## Énoncé du problème 1
Répondez à ces questions d'après l'extrait du document :
(a) Qui a institué le Conseil pontifical Cor unum ?
(b) Quelle tâche de l'Évêque le Code de Droit canonique expose-t-il de façon générale ?
(c) Selon le Directoire pour le ministère pastoral des Évêques, au même titre que quoi la charité fait-elle partie de l'essence de la mission de l'Église ?

Enfin, nous devons encore porter notre attention vers les responsables
de l’action caritative de l’Église, déjà cités. Dans les réflexions
précédentes, il est désormais apparu clairement que le vrai sujet des
différentes Organisations catholiques qui accomplissent un service de
charité est l’Église elle-même – et ce, à tous les niveaux, en
commençant par les paroisses, en passant par les Églises particulières,
jusqu’à l’Église universelle. C’est pourquoi il a été plus que jamais
opportun que mon vénéré Prédécesseur Paul VI ait institué le Conseil
pontifical Cor unum comme instance du Saint-Siège responsable de
l’orientation et de la coordination entre les organisations et les
activités caritatives promues par l’Église universelle. Il découle donc
de la structure épiscopale de l’Église que, dans les Églises
particulières, les Évêques, en qualité de successeurs des Apôtres,
portent la responsabilité première de la mise en œuvre, aujourd’hui
encore, du programme indiqué dans les Actes des Apôtres (cf. 2,
42-44): l’Église, en tant que famille de Dieu, doit être aujourd’hui
comme hier, un lieu dentraide mutuelle et, en même temps, un lieu de
disponibilité pour servir aussi les personnes qui, hors d’elle, ont
besoin d’aide. Au cours du rite de l’Ordination épiscopale, le moment
précis de la consécration est précédé de quelques questions posées au
candidat, où sont exprimés les éléments essentiels de sa charge et où
lui sont rappelés les devoirs de son futur ministère. Dans ce contexte,
l’ordinand promet expressément d’être, au nom du Seigneur, accueillant
et miséricordieux envers les pauvres et envers tous ceux qui ont besoin
de réconfort et d’aide.[31]
Le
Code de Droit canonique,
dans les canons concernant le ministère épiscopal, ne traite pas
expressément de la charité comme d’un domaine spécifique de l’activité
épiscopale, mais il expose seulement de façon générale la tâche de
l’Évêque, qui est de coordonner les différentes œuvres d’apostolat dans
le respect de leur caractère propre.[32]
Récemment cependant, le Directoire pour le ministère pastoral des
Évêques a approfondi de manière plus concrète le devoir de la
charité comme tâche intrinsèque de l’Église entière et de l’Évêque dans
son diocèse,[33]
et il a souligné que l’exercice de la charité est un acte de l’Église en
tant que telle et que, au même titre que le service de la Parole et des
Sacrements, elle fait partie, elle aussi, de l’essence de sa mission
originaire.[34]
33. En ce
qui concerne les collaborateurs qui accomplissent concrètement le
travail de la charité dans l’Église, l’essentiel a déjà été dit : ils ne
doivent pas s’inspirer des idéologies de l’amélioration du monde, mais
se laisser guider par la foi qui, dans l’amour, devient agissante (cf.

(Entrées de localisation de texte et d'éléments)
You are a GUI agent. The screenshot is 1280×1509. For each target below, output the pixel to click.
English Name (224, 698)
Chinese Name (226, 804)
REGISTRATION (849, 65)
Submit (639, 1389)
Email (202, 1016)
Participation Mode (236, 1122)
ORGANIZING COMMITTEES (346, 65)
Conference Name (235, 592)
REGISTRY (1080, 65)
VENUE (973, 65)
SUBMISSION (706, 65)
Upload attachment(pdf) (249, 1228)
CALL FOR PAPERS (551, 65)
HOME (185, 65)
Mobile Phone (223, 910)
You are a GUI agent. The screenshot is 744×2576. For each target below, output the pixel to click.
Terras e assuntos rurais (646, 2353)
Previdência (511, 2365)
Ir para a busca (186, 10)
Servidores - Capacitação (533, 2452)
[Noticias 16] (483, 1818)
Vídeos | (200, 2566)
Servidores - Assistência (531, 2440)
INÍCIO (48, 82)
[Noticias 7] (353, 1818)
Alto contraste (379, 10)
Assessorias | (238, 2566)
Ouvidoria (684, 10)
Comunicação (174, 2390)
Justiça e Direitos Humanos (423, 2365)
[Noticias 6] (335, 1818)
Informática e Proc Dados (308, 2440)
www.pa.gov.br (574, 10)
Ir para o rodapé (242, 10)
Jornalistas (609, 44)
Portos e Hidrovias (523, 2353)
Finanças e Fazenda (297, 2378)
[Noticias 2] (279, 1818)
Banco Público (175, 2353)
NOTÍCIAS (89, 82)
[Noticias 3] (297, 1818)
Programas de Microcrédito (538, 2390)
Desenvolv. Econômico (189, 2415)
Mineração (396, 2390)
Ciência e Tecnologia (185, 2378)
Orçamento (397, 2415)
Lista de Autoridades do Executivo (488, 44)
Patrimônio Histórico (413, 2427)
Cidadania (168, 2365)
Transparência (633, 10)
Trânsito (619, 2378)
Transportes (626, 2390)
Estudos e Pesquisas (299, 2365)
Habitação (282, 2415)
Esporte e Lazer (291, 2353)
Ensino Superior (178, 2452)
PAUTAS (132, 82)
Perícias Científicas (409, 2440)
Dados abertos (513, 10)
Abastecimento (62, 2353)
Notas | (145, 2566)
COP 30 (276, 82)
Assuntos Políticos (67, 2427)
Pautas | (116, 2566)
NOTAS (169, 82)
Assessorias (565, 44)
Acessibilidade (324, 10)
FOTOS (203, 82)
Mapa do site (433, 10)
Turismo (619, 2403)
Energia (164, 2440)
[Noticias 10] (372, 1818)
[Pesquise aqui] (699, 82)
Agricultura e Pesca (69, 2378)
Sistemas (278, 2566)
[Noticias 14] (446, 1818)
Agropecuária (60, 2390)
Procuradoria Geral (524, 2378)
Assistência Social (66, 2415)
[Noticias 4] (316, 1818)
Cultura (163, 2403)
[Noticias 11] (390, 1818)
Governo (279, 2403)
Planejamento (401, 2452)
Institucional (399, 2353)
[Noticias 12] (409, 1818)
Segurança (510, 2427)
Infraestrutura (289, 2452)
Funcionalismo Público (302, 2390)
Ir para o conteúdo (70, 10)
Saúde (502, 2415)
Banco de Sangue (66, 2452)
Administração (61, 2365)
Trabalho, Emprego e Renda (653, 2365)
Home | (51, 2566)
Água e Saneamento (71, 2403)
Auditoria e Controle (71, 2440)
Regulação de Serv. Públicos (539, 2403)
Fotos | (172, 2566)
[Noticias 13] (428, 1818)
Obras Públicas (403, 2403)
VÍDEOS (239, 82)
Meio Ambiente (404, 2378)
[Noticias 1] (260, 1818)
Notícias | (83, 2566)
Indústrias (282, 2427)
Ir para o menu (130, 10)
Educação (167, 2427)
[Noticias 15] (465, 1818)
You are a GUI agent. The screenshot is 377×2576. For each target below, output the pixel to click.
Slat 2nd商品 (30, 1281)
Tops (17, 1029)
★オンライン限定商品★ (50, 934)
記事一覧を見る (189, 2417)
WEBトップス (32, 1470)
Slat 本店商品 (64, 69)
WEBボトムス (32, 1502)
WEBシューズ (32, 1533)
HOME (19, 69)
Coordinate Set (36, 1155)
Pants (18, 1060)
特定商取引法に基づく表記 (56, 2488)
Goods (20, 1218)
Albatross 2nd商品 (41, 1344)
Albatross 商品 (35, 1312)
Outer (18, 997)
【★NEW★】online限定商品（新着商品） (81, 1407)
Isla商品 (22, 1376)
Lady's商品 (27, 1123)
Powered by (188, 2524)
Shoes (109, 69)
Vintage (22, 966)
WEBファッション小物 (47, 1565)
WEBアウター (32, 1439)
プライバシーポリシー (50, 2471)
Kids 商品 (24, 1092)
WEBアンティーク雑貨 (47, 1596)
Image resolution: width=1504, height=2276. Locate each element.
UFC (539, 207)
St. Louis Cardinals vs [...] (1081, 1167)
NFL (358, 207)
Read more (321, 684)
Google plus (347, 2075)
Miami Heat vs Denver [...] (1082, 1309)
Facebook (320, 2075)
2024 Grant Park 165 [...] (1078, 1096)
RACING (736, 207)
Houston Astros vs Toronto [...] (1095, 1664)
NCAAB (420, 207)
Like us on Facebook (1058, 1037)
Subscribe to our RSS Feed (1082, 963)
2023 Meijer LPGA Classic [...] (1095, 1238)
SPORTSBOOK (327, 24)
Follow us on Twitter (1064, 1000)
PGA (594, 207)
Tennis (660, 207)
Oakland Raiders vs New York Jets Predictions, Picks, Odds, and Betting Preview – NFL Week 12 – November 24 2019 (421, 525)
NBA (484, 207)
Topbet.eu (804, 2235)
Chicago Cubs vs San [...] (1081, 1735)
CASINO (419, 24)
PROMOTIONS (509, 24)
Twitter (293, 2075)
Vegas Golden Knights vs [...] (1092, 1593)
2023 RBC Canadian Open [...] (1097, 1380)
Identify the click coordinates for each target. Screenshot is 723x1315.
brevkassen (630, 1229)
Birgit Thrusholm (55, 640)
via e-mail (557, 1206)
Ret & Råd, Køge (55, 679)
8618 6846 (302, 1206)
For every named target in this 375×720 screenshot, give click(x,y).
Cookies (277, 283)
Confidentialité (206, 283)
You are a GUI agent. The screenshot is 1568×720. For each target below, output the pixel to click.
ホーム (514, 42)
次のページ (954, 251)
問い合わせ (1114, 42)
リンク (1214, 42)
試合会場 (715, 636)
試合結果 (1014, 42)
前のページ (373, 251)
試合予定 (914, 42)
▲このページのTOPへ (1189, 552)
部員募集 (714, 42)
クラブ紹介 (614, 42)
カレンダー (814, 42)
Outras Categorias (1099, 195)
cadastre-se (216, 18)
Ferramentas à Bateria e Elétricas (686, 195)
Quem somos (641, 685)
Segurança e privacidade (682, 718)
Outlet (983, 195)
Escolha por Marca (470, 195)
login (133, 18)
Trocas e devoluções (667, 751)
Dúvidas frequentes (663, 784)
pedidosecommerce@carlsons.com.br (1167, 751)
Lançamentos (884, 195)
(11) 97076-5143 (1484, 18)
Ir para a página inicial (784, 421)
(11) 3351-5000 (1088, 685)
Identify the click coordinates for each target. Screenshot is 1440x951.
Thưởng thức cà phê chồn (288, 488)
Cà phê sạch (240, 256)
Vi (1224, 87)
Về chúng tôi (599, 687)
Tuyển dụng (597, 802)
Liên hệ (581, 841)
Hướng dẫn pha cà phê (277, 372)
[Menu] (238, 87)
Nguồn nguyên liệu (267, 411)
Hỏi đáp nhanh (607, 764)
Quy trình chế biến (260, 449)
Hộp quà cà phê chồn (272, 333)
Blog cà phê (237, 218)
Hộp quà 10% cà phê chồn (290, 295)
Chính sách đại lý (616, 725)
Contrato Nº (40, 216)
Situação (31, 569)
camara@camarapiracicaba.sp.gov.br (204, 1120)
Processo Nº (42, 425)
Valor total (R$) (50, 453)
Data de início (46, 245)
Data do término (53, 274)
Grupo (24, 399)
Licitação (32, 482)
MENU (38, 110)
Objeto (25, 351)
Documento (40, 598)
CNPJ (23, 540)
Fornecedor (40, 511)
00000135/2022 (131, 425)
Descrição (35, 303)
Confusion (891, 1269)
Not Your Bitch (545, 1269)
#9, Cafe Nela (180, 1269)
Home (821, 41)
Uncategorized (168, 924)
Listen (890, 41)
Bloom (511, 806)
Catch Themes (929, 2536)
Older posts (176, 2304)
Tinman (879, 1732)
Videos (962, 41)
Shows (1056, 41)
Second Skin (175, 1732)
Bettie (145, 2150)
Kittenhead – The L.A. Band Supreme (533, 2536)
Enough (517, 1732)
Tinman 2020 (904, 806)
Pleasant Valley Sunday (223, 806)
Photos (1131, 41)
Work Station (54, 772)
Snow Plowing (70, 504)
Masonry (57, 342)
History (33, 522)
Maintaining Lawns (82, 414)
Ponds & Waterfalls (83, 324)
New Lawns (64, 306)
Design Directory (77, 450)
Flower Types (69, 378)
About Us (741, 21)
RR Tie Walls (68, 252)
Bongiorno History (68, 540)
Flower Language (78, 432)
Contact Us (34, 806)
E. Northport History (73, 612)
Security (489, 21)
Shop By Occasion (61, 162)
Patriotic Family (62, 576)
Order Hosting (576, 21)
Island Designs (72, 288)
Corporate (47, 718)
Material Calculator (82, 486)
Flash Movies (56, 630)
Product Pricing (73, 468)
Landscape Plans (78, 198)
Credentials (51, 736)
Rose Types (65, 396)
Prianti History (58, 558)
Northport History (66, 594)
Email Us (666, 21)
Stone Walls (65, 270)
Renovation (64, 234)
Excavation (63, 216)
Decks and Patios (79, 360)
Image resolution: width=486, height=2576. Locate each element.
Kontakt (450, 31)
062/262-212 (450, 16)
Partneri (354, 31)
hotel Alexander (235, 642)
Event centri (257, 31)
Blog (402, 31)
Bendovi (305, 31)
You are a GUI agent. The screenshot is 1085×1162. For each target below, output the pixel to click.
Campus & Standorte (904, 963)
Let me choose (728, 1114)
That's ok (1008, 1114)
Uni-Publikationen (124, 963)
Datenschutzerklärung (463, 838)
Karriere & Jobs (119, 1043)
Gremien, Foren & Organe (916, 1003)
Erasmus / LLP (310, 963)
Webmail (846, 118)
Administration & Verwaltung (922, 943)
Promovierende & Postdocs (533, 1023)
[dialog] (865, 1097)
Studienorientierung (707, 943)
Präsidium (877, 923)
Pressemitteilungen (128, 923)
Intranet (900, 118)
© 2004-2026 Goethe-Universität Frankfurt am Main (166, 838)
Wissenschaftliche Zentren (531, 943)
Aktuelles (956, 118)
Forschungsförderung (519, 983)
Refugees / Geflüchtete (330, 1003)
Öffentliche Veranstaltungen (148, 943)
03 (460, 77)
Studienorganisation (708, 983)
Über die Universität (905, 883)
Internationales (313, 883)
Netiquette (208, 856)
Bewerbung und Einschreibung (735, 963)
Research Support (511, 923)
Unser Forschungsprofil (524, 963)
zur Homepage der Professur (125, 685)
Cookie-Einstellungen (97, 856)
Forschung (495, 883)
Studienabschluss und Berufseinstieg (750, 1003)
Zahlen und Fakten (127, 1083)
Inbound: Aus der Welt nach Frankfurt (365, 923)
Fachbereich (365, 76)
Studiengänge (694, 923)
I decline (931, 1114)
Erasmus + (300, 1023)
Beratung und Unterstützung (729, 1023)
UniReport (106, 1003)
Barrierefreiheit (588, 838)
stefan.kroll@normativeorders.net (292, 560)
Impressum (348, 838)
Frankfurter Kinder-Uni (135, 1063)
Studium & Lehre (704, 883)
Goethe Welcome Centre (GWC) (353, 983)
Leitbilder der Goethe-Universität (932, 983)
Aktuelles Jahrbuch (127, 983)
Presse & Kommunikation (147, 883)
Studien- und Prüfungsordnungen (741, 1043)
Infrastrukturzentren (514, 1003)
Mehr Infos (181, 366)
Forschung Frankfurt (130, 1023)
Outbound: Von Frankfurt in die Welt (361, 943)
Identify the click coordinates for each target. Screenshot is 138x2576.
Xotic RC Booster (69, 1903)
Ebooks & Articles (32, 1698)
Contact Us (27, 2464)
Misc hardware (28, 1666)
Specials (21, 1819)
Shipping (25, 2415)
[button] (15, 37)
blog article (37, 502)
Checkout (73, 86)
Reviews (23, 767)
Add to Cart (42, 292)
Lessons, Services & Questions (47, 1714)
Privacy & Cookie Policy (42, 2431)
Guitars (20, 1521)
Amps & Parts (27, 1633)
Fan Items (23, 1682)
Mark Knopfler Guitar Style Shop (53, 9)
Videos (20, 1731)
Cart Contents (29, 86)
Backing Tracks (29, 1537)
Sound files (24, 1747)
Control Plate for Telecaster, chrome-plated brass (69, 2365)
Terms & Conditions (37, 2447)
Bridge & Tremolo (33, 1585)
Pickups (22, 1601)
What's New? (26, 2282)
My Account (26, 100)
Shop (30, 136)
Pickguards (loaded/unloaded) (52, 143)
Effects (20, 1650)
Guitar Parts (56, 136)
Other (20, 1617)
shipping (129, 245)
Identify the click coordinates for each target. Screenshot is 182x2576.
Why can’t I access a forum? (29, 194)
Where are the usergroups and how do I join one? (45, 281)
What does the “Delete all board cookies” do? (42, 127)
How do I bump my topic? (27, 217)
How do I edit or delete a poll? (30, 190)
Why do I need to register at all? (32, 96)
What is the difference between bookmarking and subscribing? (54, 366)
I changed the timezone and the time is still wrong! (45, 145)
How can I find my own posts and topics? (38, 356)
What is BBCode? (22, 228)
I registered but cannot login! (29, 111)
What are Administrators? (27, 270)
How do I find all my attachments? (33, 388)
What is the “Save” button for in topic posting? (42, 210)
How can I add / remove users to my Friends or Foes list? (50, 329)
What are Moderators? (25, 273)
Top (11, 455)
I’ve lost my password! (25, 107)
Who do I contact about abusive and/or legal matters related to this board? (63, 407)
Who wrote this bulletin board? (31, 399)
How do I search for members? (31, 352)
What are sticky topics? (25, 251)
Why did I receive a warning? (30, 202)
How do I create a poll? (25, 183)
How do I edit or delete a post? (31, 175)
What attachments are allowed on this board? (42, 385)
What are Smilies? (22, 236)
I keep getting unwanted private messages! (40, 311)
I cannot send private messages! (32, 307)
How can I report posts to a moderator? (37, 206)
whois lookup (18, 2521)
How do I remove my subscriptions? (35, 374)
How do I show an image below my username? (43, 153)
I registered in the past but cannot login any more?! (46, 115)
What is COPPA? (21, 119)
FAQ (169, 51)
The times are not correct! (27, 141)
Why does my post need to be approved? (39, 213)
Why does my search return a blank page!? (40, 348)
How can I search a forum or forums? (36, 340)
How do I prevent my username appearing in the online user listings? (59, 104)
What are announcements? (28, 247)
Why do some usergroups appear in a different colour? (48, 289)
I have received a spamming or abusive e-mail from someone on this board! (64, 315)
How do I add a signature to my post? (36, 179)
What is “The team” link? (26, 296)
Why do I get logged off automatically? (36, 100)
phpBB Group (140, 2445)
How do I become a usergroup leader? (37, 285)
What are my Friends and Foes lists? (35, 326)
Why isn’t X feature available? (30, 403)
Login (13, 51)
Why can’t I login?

## Énoncé du problème 2
Déterminez combien de lignes des entrées contiennent la chaîne "attachments", en respectant la casse. Indiquez seulement ce nombre.

## Réponse attendue 1
(a) Paul VI.
(b) Coordonner les différentes œuvres d'apostolat dans le respect de leur caractère propre.
(c) Au même titre que le service de la Parole et des Sacrements.

## Réponse attendue 2
2